── EXTRAIT FOURNI ──

Or le marché européen étant près de 400 fois plus grand que le marché suisse en termes de volumes d’émissions échangés, c’est bien dans les fait l’UE et non la Suisse qui fixera le prix de la tonne du carbone. La Suisse remet donc complétement l’efficacité de son propre marché entre les mains d’un partenaire qui n’a jusqu’ici pas vraiment fait ses preuves. Selon les autorités européennes, la création annoncée d’un mécanisme de stabilisation du marché devrait toutefois permettre d’améliorer la situation à l’avenir.
Réductions en Suisse ou à l’étranger ?
Mais le couplage touche également la question sensible de la localisation des réductions d’émissions.
Un cas de figure plausible est que, en raison d’un prix de réduction des émissions plus bas dans l’Union Européenne, la plupart des 54 entreprises suisses soumises au SEQE cessent d’investir dans des technologies de réduction des émissions et achètent des quotas européens à la place (c’est bien là l’intérêt avoué du couplage, voir ci-dessus).
Si à la fin de l’année l’ensemble des échanges se traduit par un achat net, par la Suisse, de quotas en provenance de l’UE, cela correspond à des réductions d’émission qui ont été effectuée hors du territoire helvétique, mais que la Suisse peut néanmoins déduire de son bilan CO2. Les émissions qui dépassent le plafond fixé par la Suisse pour ses entreprises sont en effet « neutralisées » par l’achat de quotas et n’entrent donc pas dans l’inventaire officiel des émissions du pays.

───

| ACTIVITÉS À FAIRE |
- A) Modifiez l’extrait fourni de « Si à la fin » jusqu’à « émissions du pays. » inclus, en remplaçant « bilan CO2 » par « bilan carbone », puis donnez ce passage modifié.
- B) Selon l’extrait fourni, combien d’entreprises suisses sont soumises au SEQE ?

── DONNÉES À EXAMINER ──

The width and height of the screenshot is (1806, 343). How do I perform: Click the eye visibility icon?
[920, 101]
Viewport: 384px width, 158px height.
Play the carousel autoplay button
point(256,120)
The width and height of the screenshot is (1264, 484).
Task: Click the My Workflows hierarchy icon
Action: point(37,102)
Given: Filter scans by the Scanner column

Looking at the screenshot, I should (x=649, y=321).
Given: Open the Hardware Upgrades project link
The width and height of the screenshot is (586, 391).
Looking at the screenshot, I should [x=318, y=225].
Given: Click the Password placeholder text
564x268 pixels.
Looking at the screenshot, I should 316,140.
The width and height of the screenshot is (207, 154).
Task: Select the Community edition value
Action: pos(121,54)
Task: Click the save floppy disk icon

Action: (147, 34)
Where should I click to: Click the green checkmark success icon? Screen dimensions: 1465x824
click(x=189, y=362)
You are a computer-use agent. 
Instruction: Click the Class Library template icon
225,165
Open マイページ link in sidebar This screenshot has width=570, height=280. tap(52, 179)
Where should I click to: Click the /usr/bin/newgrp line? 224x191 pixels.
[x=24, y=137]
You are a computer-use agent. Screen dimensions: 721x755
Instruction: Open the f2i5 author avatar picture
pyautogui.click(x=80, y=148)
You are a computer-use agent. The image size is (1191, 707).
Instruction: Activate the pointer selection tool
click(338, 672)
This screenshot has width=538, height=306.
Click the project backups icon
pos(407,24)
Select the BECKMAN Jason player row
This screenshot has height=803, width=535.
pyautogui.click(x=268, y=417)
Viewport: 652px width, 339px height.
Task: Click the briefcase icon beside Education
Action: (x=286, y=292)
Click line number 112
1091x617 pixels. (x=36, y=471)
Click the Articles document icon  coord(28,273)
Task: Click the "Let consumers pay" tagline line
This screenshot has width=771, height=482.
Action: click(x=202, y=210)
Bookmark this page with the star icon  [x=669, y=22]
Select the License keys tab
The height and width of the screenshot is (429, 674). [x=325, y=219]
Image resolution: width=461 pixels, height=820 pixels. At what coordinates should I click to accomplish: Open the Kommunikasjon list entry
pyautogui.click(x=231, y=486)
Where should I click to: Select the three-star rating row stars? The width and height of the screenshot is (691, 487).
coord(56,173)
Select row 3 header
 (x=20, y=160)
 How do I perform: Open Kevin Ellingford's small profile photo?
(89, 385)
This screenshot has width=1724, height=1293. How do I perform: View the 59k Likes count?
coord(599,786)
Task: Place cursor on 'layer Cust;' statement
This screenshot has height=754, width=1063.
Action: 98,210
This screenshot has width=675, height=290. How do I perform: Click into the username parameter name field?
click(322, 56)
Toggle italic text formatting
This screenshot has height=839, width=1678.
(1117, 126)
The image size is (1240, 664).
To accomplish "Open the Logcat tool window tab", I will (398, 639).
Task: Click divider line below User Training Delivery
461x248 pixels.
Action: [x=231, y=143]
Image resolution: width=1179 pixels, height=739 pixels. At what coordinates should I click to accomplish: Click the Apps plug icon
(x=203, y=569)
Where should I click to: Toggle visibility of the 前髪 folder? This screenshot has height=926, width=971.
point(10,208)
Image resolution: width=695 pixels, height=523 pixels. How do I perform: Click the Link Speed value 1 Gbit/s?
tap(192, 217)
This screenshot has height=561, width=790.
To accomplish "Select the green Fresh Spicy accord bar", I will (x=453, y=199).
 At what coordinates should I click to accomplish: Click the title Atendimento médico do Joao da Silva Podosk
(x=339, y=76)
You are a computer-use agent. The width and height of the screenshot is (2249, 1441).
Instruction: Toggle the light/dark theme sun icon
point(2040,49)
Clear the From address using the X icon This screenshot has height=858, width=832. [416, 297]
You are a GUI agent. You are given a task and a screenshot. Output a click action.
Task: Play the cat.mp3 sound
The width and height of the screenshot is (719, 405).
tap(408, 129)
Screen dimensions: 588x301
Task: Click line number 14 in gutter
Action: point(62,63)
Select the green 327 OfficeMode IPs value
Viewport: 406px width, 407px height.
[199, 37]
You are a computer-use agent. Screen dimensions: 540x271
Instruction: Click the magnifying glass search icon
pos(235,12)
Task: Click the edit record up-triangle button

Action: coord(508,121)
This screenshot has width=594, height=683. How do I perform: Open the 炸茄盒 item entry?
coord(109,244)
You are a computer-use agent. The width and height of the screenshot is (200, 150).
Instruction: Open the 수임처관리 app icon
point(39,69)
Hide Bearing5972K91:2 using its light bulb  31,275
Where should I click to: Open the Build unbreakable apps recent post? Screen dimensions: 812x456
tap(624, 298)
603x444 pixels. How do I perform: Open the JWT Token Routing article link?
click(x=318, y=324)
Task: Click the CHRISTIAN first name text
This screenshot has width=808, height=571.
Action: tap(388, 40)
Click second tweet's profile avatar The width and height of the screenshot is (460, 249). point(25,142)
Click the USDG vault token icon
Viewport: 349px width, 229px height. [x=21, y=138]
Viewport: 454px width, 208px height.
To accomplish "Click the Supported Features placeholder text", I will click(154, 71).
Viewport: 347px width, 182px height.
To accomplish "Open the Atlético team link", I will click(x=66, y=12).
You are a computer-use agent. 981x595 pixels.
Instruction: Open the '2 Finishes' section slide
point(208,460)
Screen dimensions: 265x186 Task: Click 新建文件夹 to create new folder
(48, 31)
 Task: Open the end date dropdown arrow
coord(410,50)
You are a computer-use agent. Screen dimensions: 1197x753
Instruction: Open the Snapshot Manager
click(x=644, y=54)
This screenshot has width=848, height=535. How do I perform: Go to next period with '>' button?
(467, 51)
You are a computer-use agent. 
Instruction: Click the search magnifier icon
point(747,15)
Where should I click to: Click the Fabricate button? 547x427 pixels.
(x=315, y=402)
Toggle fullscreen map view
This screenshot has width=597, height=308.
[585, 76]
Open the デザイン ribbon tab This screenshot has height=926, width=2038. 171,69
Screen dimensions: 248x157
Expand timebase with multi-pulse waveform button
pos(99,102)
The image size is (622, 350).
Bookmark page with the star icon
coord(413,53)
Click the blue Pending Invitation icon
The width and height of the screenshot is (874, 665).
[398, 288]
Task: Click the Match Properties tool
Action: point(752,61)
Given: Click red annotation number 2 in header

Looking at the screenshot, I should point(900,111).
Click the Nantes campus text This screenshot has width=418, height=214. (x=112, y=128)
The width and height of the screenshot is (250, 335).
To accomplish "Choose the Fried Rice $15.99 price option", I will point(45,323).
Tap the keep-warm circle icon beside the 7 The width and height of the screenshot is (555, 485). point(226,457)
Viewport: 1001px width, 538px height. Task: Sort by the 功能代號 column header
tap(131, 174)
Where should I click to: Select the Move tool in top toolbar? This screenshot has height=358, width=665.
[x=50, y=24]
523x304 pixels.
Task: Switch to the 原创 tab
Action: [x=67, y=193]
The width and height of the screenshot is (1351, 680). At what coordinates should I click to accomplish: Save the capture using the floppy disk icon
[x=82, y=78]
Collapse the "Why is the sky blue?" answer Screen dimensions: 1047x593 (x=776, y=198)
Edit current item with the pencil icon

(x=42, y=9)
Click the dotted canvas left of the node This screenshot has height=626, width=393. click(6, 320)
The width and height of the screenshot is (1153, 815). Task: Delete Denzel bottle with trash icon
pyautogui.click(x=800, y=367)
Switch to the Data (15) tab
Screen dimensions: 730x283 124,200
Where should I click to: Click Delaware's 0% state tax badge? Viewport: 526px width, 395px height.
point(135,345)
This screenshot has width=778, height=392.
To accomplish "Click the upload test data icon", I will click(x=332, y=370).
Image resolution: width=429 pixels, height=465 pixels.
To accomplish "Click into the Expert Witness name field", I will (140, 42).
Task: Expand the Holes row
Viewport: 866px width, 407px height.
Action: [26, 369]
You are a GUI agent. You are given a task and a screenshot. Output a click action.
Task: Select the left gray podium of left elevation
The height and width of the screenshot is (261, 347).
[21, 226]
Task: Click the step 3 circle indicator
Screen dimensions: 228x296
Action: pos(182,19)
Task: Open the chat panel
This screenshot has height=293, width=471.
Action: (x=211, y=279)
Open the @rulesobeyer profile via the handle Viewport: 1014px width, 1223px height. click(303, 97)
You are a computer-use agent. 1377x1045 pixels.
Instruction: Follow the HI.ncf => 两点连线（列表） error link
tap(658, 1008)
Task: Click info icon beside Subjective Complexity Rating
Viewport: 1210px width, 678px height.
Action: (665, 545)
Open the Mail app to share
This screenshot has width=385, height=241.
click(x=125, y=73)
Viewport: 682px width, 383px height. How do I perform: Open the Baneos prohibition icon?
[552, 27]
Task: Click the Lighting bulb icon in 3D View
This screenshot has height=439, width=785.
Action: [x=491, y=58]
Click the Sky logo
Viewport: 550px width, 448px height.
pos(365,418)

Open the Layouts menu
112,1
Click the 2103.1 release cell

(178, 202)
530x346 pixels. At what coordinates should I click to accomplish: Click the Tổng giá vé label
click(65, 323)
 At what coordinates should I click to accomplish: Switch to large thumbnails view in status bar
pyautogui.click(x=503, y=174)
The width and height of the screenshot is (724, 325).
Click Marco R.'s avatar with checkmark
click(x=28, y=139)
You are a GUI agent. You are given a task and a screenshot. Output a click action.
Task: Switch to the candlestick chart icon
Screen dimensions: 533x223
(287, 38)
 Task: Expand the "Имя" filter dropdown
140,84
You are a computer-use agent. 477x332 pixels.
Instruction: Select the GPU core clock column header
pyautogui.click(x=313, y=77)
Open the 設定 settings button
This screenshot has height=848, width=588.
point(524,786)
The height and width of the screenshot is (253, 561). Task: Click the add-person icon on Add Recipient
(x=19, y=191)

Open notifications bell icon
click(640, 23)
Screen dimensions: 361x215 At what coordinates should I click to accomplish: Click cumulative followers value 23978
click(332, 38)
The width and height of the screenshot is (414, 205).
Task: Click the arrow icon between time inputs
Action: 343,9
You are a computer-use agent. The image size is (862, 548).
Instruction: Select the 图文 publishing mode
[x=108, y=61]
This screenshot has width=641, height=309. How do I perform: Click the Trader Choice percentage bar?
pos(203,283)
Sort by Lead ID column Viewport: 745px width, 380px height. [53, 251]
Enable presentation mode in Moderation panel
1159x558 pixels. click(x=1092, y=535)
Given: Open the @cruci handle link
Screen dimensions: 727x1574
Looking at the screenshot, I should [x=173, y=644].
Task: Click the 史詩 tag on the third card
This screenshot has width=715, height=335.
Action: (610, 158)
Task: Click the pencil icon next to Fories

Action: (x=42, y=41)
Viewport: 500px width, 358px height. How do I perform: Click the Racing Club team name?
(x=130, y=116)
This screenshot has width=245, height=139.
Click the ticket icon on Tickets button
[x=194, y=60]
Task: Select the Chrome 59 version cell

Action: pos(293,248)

───

| RÉSULTATS DANS L’ORDRE |
- A)
Si à la fin de l’année l’ensemble des échanges se traduit par un achat net, par la Suisse, de quotas en provenance de l’UE, cela correspond à des réductions d’émission qui ont été effectuée hors du territoire helvétique, mais que la Suisse peut néanmoins déduire de son bilan carbone. Les émissions qui dépassent le plafond fixé par la Suisse pour ses entreprises sont en effet « neutralisées » par l’achat de quotas et n’entrent donc pas dans l’inventaire officiel des émissions du pays.

- B) 54 entreprises.